Contrasting impact of extreme soil and atmospheric dryness on the functioning of trees and forests

Recent studies indicate an increase in the frequency of extreme compound dryness days (days with both extreme soil AND air dryness) across central Europe in the future, with little information on their impact on the functioning of trees and forests. This study aims to quantify and assess the impact of extreme soil dryness, extreme air dryness, and extreme compound dryness on the functioning of trees and forests. For this, >15 years of ecosystem-level (carbon dioxide and water vapor fluxes) and 6-10 years of tree-level measurements (transpiration and growth) each from a montane mixed deciduous forest (CH-Lae) and a subalpine evergreen coniferous forest (CH-Dav) in Switzerland, is used.
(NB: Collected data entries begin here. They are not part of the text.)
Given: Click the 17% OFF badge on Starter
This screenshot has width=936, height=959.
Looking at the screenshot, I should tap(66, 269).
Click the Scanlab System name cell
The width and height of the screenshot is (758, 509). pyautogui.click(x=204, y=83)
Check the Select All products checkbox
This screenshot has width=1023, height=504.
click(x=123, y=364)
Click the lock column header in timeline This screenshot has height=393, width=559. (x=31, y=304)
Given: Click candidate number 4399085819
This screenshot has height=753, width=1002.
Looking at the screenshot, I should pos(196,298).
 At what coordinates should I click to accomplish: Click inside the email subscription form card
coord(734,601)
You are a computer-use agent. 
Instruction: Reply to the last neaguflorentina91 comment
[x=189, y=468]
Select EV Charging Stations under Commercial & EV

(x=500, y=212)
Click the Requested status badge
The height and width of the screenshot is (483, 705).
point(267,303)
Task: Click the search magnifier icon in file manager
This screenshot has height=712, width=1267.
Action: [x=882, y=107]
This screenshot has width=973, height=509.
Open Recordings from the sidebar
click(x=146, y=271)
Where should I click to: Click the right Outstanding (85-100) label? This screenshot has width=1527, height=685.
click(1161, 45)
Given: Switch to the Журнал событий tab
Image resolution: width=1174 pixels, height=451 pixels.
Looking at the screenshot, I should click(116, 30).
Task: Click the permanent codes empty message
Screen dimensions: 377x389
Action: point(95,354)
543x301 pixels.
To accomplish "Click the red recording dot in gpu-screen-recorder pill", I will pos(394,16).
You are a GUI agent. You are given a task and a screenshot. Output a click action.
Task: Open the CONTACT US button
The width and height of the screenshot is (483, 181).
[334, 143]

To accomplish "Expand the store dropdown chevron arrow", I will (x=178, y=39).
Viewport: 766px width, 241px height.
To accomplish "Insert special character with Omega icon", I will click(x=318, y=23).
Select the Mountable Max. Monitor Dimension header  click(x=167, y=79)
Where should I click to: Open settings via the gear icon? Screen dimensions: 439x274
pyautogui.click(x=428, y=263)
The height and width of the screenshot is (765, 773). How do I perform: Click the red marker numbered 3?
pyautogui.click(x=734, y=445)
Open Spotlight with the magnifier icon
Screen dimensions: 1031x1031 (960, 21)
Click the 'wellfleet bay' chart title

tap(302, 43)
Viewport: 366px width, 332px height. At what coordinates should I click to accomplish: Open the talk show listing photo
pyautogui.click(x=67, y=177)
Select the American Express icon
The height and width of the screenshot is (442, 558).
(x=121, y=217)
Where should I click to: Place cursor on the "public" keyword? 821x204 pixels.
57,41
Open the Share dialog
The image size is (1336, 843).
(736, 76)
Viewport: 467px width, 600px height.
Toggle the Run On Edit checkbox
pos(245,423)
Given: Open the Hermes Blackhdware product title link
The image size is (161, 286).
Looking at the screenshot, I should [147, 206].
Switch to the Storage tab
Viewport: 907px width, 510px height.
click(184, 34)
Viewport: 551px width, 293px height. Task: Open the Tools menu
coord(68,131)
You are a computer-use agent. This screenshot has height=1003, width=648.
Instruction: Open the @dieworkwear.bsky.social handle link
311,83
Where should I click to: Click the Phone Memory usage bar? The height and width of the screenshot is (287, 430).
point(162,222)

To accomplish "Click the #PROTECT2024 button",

The results showed extreme air dryness limitation on CO2 fluxes and extreme soil dryness limitations on water vapor fluxes. Additionally, CH-Dav was mainly affected by extreme air dryness whereas CH-Lae was affected by both extreme soil dryness and extreme air dryness. The impact of extreme compound dryness on net CO2 uptake (about 75 % decrease) was more due to higher increased ecosystem respiration (40 % and 70 % increase at CH-Dav and CH-Lae, respectively) than decreased gross primary productivity (10 % and 40 % decrease at CH-Dav and CH-Lae, respectively). A significant negative impact on evapotranspiration and transpiration was only observed at CH-Lae during extreme soil and compound dryness (about 25 % decrease). Furthermore, with some differences, the tree-level impact on tree water deficit, transpiration, and growth were consistent with the ecosystem-level impact on carbon uptake and evapotranspiration. Finally, the impact of extreme dryness showed no significant relationship with tree allometry (diameter and height) but across different tree species. The projected future is likely to expose these forest areas to more extreme and frequent dryness conditions, thus compromising the functioning of trees and forests, thereby calling for management interventions to increase the adaptive capacity and resistance of these forests.